Collection entries:

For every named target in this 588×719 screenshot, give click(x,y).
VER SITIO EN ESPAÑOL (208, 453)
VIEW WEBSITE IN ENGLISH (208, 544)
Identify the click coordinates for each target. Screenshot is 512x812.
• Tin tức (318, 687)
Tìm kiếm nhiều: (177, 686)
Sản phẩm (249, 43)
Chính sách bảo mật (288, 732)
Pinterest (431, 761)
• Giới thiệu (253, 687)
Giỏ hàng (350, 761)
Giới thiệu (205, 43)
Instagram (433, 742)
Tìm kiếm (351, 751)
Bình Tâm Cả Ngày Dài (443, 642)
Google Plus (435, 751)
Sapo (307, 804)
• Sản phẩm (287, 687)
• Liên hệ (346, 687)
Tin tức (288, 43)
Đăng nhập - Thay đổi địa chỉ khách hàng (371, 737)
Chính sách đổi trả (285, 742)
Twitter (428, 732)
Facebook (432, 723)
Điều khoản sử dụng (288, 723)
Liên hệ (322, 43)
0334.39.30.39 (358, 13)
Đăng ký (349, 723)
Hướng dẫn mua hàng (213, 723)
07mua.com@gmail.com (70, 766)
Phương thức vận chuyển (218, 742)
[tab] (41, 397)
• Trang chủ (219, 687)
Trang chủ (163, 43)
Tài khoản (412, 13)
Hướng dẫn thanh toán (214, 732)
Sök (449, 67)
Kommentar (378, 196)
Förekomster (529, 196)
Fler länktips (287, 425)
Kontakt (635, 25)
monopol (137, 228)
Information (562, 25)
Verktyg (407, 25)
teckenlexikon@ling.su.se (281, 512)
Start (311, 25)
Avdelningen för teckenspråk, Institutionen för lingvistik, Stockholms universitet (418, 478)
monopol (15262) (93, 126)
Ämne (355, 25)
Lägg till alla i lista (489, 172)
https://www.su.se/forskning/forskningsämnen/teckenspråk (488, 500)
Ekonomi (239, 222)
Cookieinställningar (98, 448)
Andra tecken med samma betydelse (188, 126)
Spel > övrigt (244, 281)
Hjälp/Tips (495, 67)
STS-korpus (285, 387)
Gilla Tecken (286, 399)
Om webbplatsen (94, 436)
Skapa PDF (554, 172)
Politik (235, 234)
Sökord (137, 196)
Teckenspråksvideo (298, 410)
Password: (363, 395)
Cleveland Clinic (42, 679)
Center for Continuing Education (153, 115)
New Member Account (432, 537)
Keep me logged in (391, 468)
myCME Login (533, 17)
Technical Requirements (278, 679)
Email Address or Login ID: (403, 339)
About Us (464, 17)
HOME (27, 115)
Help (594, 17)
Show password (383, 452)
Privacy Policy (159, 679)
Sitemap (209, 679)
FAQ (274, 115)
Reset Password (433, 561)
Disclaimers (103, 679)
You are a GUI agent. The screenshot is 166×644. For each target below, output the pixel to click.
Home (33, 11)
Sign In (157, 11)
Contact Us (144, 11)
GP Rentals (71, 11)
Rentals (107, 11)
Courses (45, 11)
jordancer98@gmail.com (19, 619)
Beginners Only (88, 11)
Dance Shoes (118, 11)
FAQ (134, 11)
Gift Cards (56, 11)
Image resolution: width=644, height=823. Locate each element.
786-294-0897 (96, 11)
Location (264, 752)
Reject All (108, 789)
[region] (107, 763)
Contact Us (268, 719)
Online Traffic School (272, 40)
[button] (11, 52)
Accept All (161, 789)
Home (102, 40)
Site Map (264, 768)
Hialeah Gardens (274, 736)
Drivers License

● **INSTRUCTIONS TO FOLLOW**
Please shift every coordinate pair by adding 121 to both of its numbers. Then rewrite the entries from the line with "Hjälp/Tips (495, 67)" up to and including the line with "Gift Cards (56, 11)", keeping every other line in that span unchanged.

● **SOLUTION TO THIS PROBLEM**
Hjälp/Tips (616, 188)
STS-korpus (406, 508)
Gilla Tecken (407, 520)
Om webbplatsen (215, 557)
Skapa PDF (675, 293)
Politik (356, 355)
Sökord (258, 317)
Teckenspråksvideo (419, 531)
Password: (484, 516)
Cleveland Clinic (163, 800)
Center for Continuing Education (274, 236)
New Member Account (553, 658)
Keep me logged in (512, 589)
myCME Login (654, 138)
Technical Requirements (399, 800)
Email Address or Login ID: (524, 460)
About Us (585, 138)
HOME (148, 236)
Help (715, 138)
Show password (504, 573)
Privacy Policy (280, 800)
Sitemap (330, 800)
FAQ (395, 236)
Reset Password (554, 682)
Disclaimers (224, 800)
You are a GUI agent. The screenshot is 166×644. For each target below, output the pixel to click.
Home (154, 132)
Sign In (278, 132)
Contact Us (265, 132)
GP Rentals (192, 132)
Rentals (228, 132)
Courses (166, 132)
jordancer98@gmail.com (140, 740)
Beginners Only (209, 132)
Dance Shoes (239, 132)
FAQ (255, 132)
Gift Cards (177, 132)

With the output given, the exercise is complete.